I’ve wondered whether evolution would favor organisms that can phenotypically adapt quickly to novel environments. Not necessarily methods of adaptions that retain the exact genes from one species iteration to another but instead for the retention of malleable blueprints that exhibit biased genetic drift for traits that historically didn’t have the precise reasons for faithful transmission like, for example, the precise structure of the heart or the structure of any complex organ. So for things like size, coloration, bone density, or anything whose alteration wouldn’t immediately or in the short-term impact the survival of an organism, some amount of variability would both be expected and at times be adaptive if variation in these traits at some point in history had been advantageous. Variability would be expected just from the nature of the hypothetical, if a trait doesn’t immediately or in the short-term impact the fitness of an organism then variation wouldn’t be under as much selection pressure as a trait that does.
It wasn’t until Steve Hsu introduced to me the idea of additive variance, where having more or less of a particular gene would add or subtract to the variation of a particular trait, that I realized I’m pretty stupid. Evolution would favor transmission structures or methods that best retain the adaptive phenotypes of an organism, and if sexual reproduction requires the recombination of genes then a transmission structure that doesn’t require near absolute faithful genetic reconstructions for adaptive phenotypes to express themselves then conceptually a method that uses additive variance would be advantageous.
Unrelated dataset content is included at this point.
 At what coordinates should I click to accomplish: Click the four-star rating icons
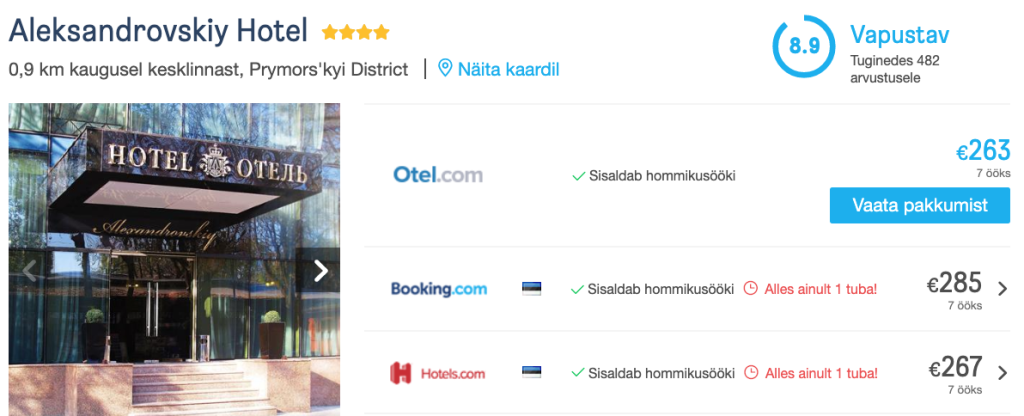(x=356, y=33)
Perhaps I’m not wording this right. But what I want to get at is that on the level of transmission there is a reason to think evolution is progressive (not that progress entails selection that universally favors a particular transmission method). If progress is defined in this sense, then I would say evolution is progressive. If the question is instead whether particular phenotypes are more progressive than other phenotypes, let’s use progression in the sense of greater fitness across a wide variety of environments, I would tentatively agree only if structures and not the total makeup of an organism is what’s being measured.
Almond eyes don’t have an absolute advantage, or even relative advantage, in every environment, neither does straight hair, kinky hair, blonde hair, black hair, etc etc. I’ll just be repeating what Pumpkin has already said in relation to intelligence on this blog so I’ll just state that culture should probably be viewed as something analogous to an organ and that it’s extraordinarily adaptive if a species is able to make use of it, and that humans that are best capable of making use of this organ are more progressive than humans that haven’t.
we need to start looking at wokeness unironically. it can define us in a lot of ways.
2 million year old ancestors? They had pretty small brains. Probably had good instincts but that is about it. The moderns may outsmart them if it is a zero sum game.
Now try 50,000 year old ones just before behavioral modernity. They hadn’t reached the peak Sapiens brain size but were pretty big brained so its a more proximal comparison. And they probably had good instincts to live in a late middle to early upper paleolithic era.
Who would fair better here? Unless modern people retain the particular ways in which later upper paleolithic people outcompeted their rivals, the moderns may not emerge on top and would be lucky to carve out a niche.
Adaptations to situations could be undone by later adaptations. People have plenty of built up knowledge now, but can those 100 random people really rebuild civilization? I doubt it.